Multiplicity and word sense: evaluating and learning from multiply labeled word sense annotations

  • Rebecca J. Passonneau
  • Vikas Bhardwaj
  • Ansaf Salleb-Aouissi
  • Nancy Ide
Original Paper

Abstract

Supervised machine learning methods to model word sense often rely on human labelers to provide a single, ground truth label for each word in its context. We examine issues in establishing ground truth word sense labels using a fine-grained sense inventory from WordNet. Our data consist of a sentence corpus of 1,000 sentences: 100 for each of ten moderately polysemous words. Each word was given multiple sense labels—or a multilabel—from trained and untrained annotators. The multilabels give a nuanced representation of the degree of agreement on instances.
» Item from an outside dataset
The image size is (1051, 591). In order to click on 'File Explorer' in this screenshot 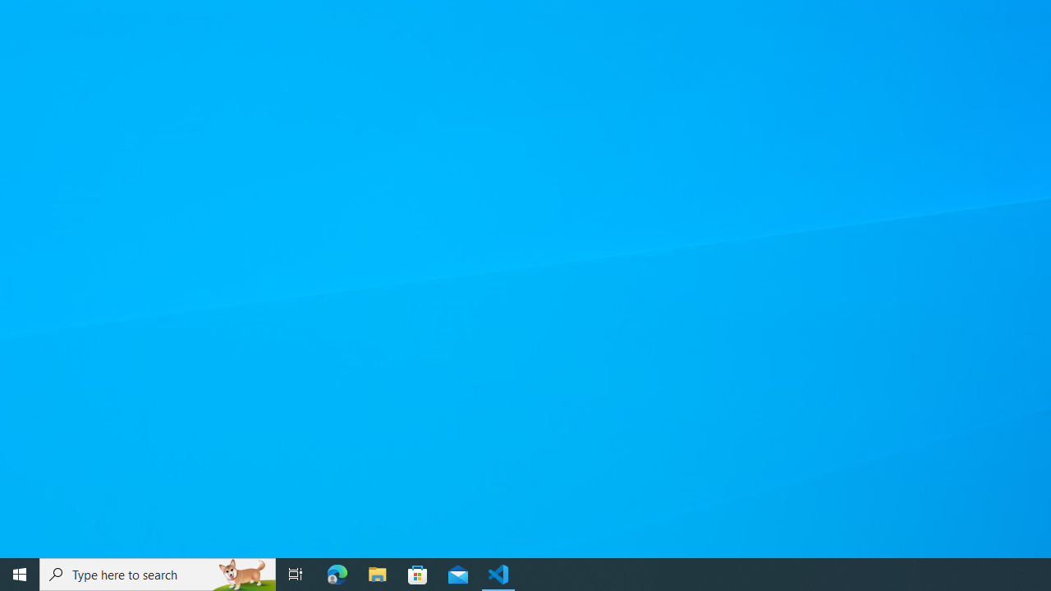, I will do `click(377, 573)`.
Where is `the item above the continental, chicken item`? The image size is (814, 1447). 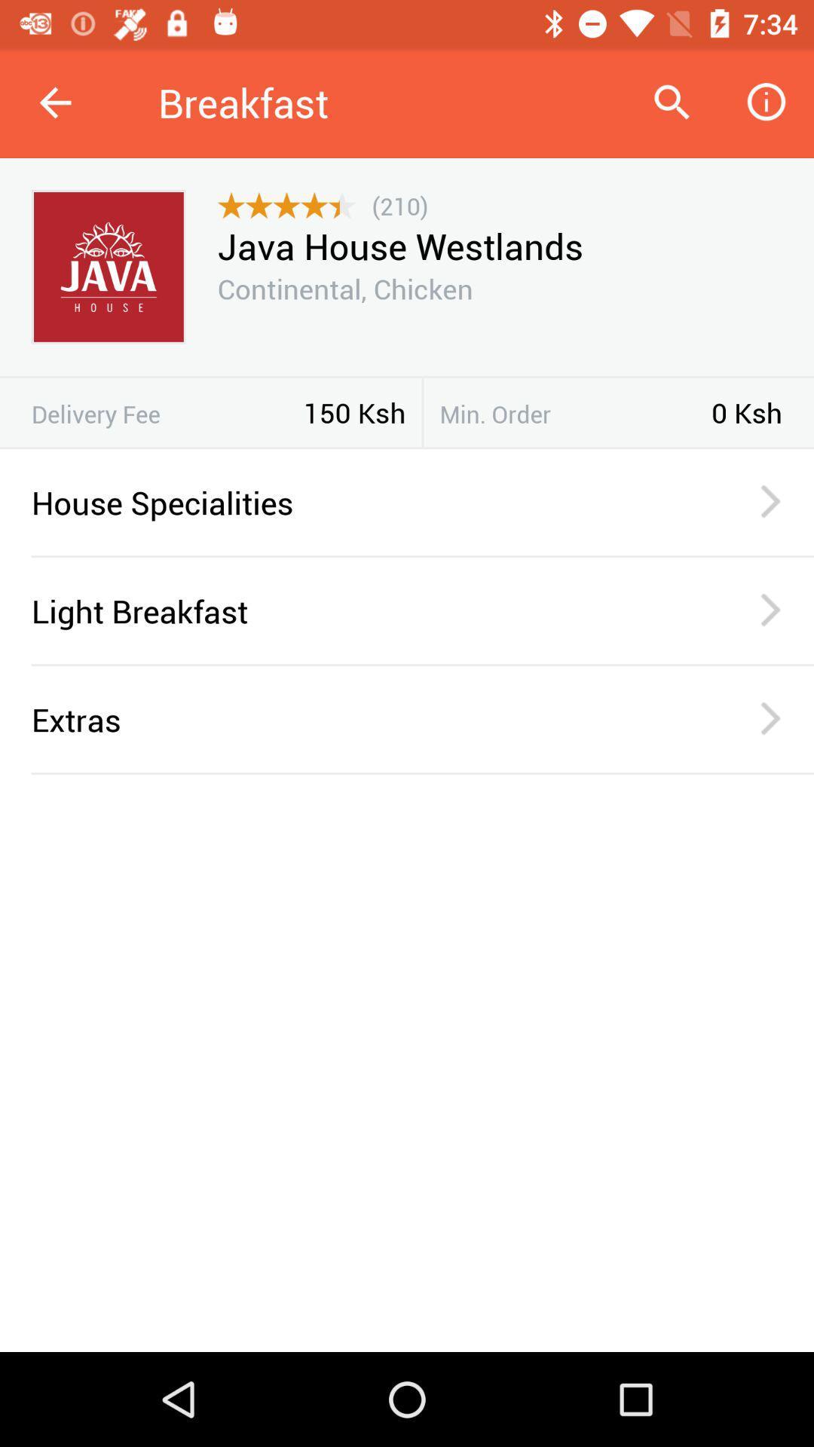
the item above the continental, chicken item is located at coordinates (399, 246).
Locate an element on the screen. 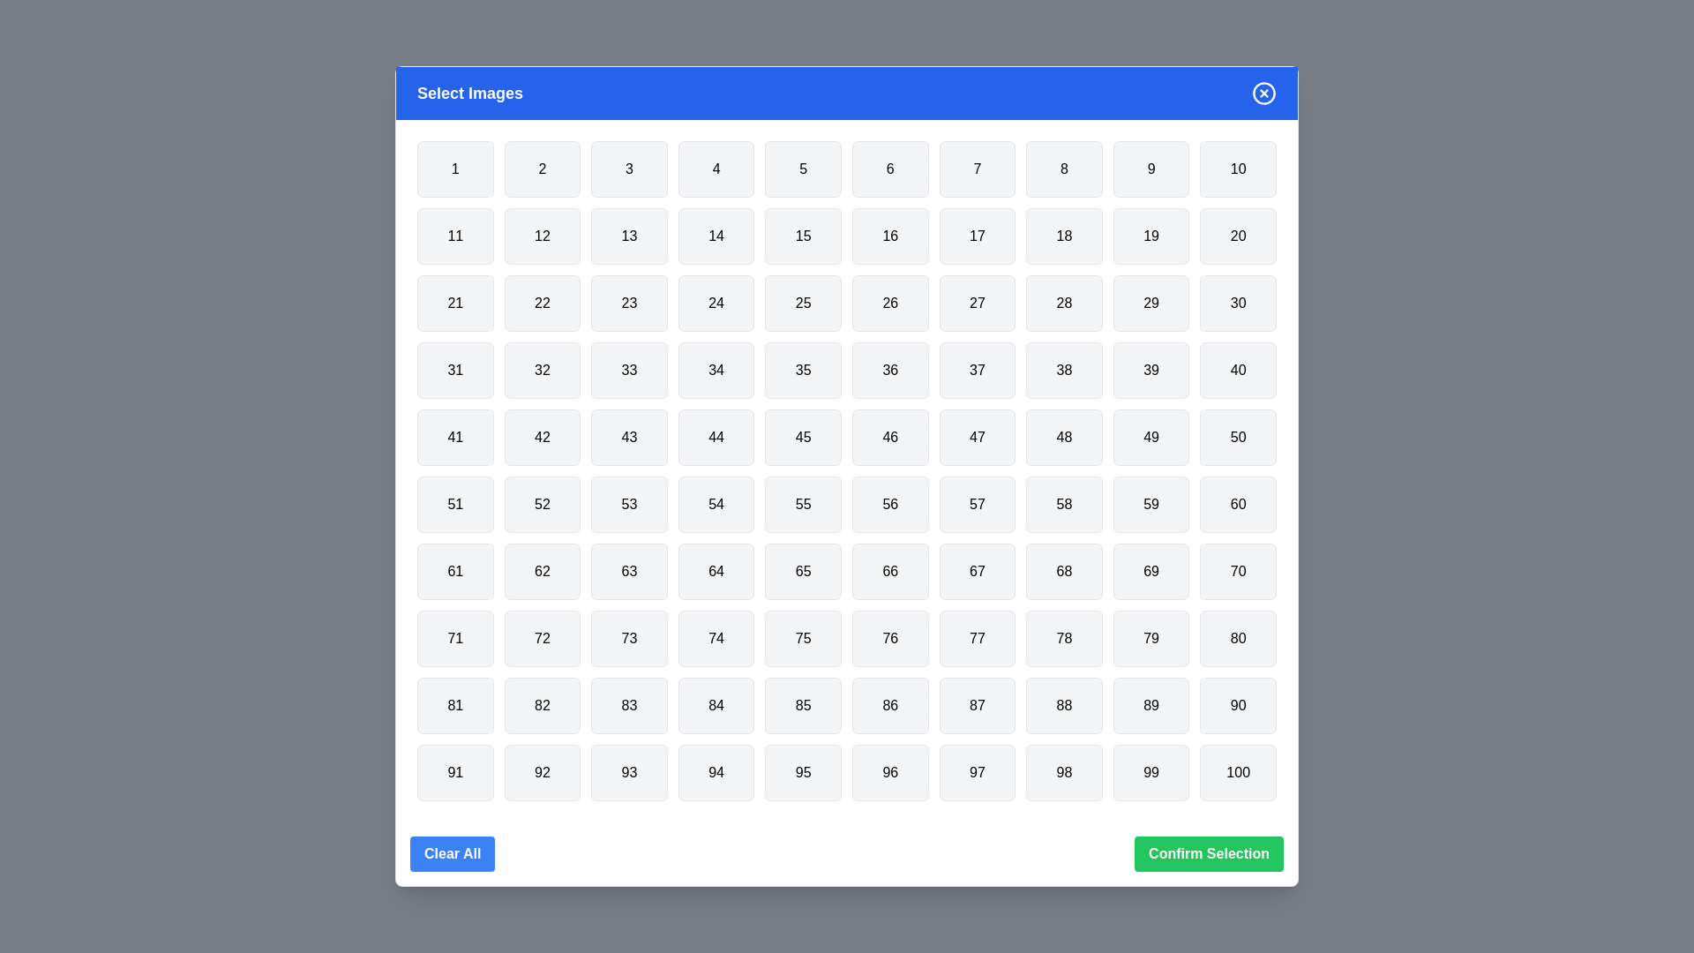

A suite of assessment metrics is used to analyze the sets of multilabels, such as comparisons of sense distributions across annotators. Our assessment indicates that the general annotation procedure is reliable, but that words differ regarding how reliably annotators can assign WordNet sense labels, independent of the number of senses. We also investigate the performance of an unsupervised machine learning method to infer ground truth labels from various combinations of labels from the trained and untrained annotators. We find tentative support for the hypothesis that performance depends on the quality of the set of multilabels, independent of the number of labelers or their training.

Keywords

Word sense annotation Multilabel learning Inter-annotator reliability 

Notes

Acknowledgments

This work was supported by NSF award CRI-0708952, including a supplement to fund co-author Vikas Bhardwaj as a Graduate Research Assistant for one semester. The authors thank the annotators for their excellent work and thoughtful comments on sense inventories. We thank Bob Carpenter for discussions about data from multiple annotators, and for his generous and insightful comments on drafts of the paper. Finally, we thank the anonymous reviewers who provided deep and thoughtful critiques, as well as very careful proofreading.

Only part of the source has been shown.